Sogar in der 3. Liga ist der Osten in der kommenden Spielzeit unterrepräsentiert. Nur Dynamo Dresden, Hansa Rostock, der 1. FC Magdeburg, der Hallesche FC und der FSV Zwickau sind dabei. 2015/16 waren es sogar acht Vereine zwischen Rügen und Vogtland. Chemnitz und Jena sind gerade abgestiegen, Lok Leipzig hat den Aufstieg aus der Regionalliga in der Relegation verpasst.

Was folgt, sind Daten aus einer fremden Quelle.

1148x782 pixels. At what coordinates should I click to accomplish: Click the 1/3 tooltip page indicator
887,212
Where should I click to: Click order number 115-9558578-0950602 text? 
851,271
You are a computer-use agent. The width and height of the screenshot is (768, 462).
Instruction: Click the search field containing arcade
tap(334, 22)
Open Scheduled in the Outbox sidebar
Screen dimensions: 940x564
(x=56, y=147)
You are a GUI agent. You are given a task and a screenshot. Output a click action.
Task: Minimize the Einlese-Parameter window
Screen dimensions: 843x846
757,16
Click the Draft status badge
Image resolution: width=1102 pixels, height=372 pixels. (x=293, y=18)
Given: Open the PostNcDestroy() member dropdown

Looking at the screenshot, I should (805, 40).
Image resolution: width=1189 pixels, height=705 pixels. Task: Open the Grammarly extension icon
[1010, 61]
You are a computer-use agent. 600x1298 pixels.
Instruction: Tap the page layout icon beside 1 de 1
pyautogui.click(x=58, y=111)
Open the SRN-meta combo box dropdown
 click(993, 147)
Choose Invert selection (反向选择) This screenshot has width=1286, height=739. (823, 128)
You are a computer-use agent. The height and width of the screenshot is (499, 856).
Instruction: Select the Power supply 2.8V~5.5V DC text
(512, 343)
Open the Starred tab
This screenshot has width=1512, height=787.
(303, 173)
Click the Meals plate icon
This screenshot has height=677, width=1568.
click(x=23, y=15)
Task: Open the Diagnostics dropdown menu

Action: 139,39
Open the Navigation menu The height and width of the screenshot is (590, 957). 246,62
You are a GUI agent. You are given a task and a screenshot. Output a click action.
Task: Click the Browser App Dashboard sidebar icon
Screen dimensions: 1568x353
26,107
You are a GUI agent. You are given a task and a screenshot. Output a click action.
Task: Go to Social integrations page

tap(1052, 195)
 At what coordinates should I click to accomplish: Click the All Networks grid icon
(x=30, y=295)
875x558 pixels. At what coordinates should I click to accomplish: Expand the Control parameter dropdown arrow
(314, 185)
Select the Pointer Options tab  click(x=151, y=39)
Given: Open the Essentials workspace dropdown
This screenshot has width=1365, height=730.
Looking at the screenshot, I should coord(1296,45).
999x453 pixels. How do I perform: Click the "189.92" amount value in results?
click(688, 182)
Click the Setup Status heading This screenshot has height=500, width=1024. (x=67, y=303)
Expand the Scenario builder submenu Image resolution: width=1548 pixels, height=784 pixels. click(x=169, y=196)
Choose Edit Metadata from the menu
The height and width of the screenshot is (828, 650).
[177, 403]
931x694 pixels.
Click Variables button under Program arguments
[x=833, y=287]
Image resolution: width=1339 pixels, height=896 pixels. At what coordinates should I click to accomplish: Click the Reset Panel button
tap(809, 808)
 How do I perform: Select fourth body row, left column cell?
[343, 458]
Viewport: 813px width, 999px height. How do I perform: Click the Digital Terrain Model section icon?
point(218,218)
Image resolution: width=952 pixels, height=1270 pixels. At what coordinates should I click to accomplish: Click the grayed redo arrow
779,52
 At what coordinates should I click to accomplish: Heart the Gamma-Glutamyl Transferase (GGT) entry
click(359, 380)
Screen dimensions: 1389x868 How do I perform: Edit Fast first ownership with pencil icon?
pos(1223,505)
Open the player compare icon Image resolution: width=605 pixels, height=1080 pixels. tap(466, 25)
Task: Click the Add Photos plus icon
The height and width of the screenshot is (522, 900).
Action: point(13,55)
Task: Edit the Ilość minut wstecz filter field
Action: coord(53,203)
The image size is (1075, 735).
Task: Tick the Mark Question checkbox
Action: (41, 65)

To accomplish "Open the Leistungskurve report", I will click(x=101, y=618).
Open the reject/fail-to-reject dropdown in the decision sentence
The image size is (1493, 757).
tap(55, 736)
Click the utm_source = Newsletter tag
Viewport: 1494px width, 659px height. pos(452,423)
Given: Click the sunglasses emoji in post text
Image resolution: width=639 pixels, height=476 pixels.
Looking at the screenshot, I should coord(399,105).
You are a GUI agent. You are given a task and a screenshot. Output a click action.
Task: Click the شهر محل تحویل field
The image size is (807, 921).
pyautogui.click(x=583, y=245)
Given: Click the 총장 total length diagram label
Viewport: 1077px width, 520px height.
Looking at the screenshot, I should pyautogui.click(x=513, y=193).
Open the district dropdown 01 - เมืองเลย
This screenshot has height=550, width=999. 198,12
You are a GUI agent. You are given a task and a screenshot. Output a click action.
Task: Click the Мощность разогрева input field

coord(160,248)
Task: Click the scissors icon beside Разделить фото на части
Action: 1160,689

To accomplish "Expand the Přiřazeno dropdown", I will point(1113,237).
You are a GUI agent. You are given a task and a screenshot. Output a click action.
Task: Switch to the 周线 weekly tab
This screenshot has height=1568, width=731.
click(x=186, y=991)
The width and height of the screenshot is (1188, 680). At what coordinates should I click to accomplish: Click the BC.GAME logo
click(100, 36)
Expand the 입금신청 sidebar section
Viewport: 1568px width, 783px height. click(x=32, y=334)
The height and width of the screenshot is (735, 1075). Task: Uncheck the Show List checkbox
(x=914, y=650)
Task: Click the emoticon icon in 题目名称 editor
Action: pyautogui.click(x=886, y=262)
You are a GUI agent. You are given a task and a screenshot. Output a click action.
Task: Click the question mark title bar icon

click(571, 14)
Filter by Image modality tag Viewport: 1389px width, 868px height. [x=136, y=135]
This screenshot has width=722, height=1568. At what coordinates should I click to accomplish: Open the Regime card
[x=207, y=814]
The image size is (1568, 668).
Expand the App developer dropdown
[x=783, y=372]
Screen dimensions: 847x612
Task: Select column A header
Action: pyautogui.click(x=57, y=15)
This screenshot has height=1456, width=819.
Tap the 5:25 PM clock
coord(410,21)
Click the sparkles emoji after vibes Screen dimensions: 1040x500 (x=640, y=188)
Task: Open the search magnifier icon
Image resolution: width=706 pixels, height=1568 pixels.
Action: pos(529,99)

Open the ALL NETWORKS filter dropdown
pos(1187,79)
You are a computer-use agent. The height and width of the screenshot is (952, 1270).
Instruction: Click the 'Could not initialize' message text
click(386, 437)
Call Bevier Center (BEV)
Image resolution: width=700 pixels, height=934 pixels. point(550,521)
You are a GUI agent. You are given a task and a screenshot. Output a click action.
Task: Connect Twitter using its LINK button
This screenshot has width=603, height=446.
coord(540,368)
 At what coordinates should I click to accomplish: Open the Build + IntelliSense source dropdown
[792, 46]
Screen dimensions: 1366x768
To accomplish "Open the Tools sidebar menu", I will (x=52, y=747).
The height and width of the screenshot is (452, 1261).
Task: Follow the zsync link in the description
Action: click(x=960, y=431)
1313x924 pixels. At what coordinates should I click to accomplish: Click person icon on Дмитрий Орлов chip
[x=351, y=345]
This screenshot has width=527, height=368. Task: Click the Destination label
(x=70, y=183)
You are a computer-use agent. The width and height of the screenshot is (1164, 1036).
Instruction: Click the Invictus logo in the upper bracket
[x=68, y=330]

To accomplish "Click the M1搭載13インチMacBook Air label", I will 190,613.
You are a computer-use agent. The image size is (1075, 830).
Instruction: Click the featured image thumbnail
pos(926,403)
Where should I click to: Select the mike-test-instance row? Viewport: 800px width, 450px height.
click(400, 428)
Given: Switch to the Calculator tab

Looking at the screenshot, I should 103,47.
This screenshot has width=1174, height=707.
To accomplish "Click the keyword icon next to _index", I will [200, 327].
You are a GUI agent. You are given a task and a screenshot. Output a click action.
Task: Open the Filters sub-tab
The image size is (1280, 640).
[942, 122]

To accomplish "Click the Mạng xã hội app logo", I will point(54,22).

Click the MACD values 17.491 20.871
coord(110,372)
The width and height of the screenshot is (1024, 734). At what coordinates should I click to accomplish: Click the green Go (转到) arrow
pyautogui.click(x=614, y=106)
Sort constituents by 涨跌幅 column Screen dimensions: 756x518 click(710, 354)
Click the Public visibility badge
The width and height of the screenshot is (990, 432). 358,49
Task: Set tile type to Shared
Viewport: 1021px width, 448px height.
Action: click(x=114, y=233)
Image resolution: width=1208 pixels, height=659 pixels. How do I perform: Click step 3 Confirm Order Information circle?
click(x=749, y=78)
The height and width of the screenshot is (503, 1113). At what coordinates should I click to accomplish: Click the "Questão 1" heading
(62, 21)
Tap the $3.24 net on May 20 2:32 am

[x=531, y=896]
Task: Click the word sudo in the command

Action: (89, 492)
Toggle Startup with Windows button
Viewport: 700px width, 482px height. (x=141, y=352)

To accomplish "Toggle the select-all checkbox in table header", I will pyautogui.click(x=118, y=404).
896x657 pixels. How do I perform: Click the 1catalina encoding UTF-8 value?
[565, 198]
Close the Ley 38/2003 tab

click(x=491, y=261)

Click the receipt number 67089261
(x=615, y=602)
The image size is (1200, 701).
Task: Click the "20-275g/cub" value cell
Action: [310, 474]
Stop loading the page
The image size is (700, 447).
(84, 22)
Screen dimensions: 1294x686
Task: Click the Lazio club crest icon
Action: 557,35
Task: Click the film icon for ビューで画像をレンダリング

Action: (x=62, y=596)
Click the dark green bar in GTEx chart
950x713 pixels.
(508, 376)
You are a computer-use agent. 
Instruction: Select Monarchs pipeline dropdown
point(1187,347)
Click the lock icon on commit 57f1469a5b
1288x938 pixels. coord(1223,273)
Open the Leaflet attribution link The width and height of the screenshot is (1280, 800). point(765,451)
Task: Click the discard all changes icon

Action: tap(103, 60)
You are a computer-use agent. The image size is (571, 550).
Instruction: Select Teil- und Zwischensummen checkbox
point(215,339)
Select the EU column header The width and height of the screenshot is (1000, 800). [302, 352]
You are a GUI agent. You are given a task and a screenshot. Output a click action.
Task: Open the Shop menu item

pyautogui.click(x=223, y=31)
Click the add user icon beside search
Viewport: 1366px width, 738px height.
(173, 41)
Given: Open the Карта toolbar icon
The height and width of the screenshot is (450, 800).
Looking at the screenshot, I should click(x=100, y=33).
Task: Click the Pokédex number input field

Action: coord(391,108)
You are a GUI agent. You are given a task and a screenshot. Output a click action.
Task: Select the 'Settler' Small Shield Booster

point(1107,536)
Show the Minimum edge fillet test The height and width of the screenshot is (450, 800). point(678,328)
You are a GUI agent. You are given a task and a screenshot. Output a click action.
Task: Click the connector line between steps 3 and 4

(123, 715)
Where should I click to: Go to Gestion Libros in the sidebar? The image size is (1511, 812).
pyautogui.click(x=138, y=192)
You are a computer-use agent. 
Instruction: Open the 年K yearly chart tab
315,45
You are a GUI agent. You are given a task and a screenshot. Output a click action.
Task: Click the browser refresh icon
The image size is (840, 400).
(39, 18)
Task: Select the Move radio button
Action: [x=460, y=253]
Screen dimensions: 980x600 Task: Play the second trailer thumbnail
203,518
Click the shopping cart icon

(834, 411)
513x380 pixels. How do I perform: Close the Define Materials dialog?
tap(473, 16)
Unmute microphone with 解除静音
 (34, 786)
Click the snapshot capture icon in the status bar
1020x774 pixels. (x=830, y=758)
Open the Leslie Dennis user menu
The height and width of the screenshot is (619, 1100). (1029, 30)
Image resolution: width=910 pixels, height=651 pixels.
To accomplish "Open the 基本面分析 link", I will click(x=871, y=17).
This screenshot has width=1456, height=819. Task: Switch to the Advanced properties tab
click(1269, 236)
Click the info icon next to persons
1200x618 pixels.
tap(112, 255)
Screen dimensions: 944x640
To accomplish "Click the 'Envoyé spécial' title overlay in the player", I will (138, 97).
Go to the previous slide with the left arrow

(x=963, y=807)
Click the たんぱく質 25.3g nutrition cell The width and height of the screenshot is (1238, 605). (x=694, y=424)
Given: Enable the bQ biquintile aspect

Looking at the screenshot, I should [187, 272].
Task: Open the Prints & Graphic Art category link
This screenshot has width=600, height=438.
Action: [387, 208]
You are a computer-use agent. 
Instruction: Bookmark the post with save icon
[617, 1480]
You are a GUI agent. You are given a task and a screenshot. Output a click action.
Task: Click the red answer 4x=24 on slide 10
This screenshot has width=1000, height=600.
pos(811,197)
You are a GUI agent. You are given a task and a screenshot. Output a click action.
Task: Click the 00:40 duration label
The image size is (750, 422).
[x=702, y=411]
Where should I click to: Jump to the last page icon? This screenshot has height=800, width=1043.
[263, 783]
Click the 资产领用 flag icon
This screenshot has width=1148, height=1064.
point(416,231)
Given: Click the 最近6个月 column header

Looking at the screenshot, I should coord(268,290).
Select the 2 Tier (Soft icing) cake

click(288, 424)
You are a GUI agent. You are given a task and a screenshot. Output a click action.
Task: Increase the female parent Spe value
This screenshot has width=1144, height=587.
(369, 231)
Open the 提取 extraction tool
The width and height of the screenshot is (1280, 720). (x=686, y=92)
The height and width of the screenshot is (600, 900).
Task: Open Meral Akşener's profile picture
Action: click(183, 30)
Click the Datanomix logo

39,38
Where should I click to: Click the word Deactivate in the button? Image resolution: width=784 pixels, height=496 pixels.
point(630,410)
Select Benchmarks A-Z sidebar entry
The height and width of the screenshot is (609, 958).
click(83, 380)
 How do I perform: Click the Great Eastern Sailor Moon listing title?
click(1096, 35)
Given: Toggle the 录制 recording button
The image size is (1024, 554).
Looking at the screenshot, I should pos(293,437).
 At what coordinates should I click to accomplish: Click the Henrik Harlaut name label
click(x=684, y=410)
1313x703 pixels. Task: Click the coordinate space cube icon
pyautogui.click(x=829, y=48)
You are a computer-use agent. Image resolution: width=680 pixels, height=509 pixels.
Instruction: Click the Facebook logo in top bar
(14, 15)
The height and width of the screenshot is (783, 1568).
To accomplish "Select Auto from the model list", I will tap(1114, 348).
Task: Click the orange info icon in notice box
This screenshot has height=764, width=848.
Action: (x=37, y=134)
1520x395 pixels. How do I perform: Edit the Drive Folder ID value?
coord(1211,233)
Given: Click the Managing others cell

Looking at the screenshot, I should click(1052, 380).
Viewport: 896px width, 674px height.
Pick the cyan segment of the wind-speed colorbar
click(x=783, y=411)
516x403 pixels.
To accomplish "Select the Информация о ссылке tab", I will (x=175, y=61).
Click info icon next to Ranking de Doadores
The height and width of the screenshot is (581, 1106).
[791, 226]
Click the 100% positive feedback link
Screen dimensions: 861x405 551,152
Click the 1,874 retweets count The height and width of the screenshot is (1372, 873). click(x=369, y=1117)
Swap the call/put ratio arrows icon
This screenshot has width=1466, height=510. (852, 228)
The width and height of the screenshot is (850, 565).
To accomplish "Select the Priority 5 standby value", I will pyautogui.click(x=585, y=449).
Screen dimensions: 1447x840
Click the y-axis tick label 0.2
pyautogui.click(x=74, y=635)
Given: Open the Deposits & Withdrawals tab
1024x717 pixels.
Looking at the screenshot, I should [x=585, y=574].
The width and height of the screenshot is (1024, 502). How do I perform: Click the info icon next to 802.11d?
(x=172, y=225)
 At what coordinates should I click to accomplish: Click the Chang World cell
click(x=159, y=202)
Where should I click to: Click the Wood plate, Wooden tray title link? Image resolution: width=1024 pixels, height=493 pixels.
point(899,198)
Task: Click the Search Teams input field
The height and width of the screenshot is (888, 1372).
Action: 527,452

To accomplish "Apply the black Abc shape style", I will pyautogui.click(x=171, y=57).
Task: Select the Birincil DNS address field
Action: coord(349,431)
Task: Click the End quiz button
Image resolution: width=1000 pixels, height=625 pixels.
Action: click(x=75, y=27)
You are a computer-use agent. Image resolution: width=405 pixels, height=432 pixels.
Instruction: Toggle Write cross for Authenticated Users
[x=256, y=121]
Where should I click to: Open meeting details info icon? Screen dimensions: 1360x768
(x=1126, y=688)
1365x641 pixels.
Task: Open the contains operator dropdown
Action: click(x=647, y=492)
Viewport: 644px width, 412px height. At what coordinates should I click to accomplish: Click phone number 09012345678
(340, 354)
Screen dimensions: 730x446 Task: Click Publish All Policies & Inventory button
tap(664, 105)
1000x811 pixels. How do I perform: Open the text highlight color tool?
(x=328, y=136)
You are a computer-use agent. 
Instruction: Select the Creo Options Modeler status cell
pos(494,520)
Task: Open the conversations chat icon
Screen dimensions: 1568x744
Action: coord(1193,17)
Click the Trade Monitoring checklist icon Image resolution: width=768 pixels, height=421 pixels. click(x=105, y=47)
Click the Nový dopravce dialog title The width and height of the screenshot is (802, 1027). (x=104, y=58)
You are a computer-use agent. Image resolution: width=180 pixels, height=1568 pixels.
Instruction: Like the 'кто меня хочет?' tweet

Das alles bewog den Mitteldeutschen Rundfunk (MDR), am Montagabend die Sendung „Der Ostfußball im Abseits“ ins Programm zu hieven. Die Diskussion über eine stiefmütterliche Behandlung der Ostclubs gibt es seit 1991. Damals waren gemäß der „Zwei-plus-sechs-Lösung“ Hansa Rostock sowie Dynamo Dresden in die Bundesliga und Stahl Brandenburg, der Chemnitzer FC, Carl Zeiss Jena, der VfB Leipzig, der Hallesche FC und Rot-Weiß Erfurt in die 2. Bundesliga einsortiert worden. Insofern sind die meisten Argumente wahr, aber schon abgegriffen.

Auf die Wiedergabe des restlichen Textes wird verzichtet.